# Need horse advice. [leg issues.]



## KlassieKeepsake (Oct 28, 2010)

So here is my problem. I bought a horse in February, and he's had many leg issues. It turns out he has arthritis in three of his legs, his back left leg worse then his front two.  And we live in a cold, wet environment which just makes it worse. We really don't know what to do with him.. He is in so much pain he can hardly walk. We have given him bute, but he can't stay on it forever.

What do you guys think?


----------



## michickenwrangler (Oct 29, 2010)

How old is he? Is he overweight?
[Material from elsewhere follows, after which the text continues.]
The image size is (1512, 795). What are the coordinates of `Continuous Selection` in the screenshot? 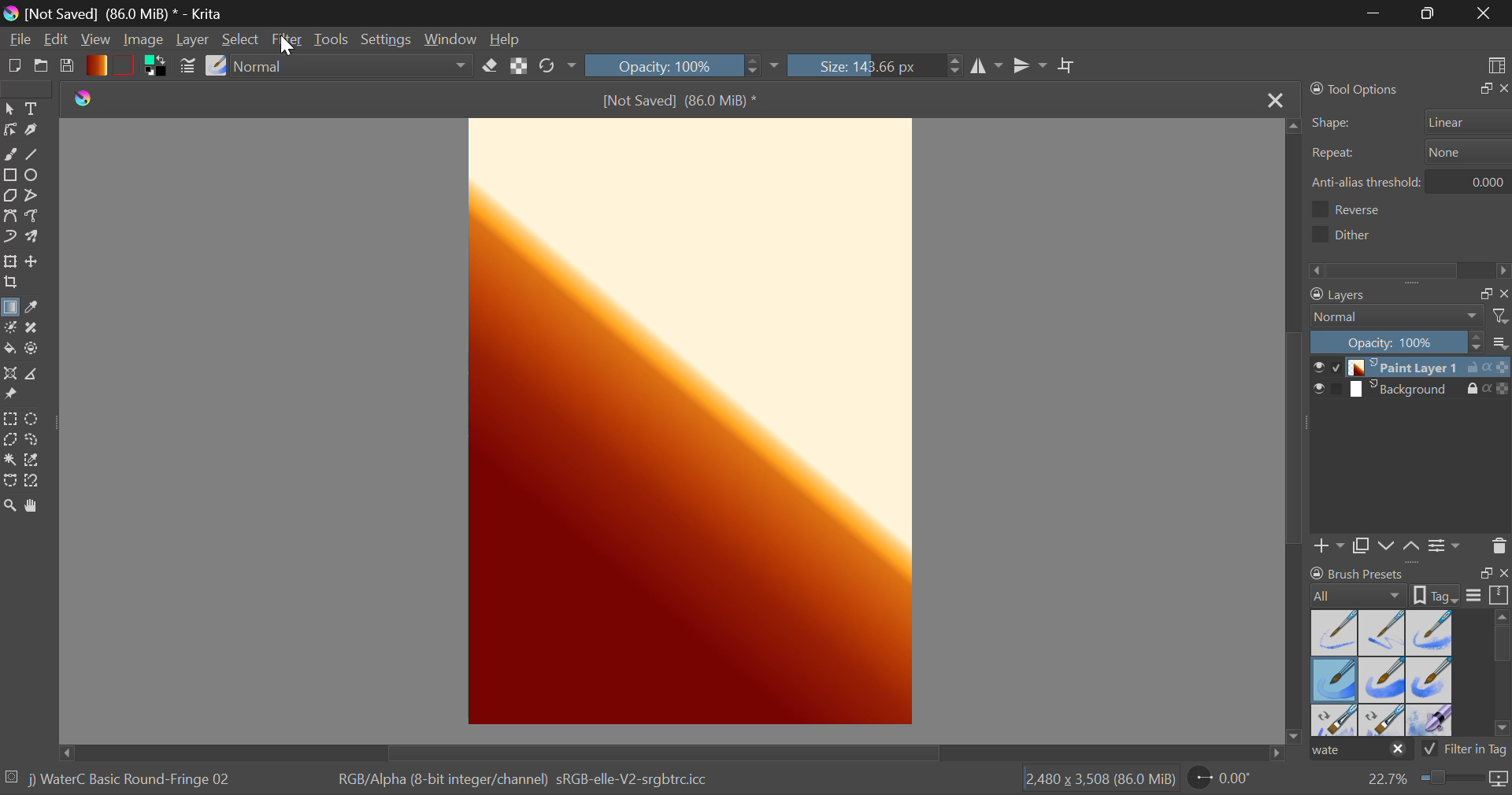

Was he worked hard or on a lot of pavement?

You may have to consider euthanasia if he can hardly walk.


----------



## patandchickens (Oct 29, 2010)

What does your *vet* think... I mean, he can see the horse, we can't.

From what you describe though, if you have tried everything and he's still barely getting around and in obvious pain, it may be time to start thinking about euthanasia.

What are his living arrangements though? If he is currently stalled overnight (or more), you might try putting him on 24/7 turnout if you have (or can find) somewhere to do that with good footing (not a mudpit) and a good deep shed for him to shelter in when required.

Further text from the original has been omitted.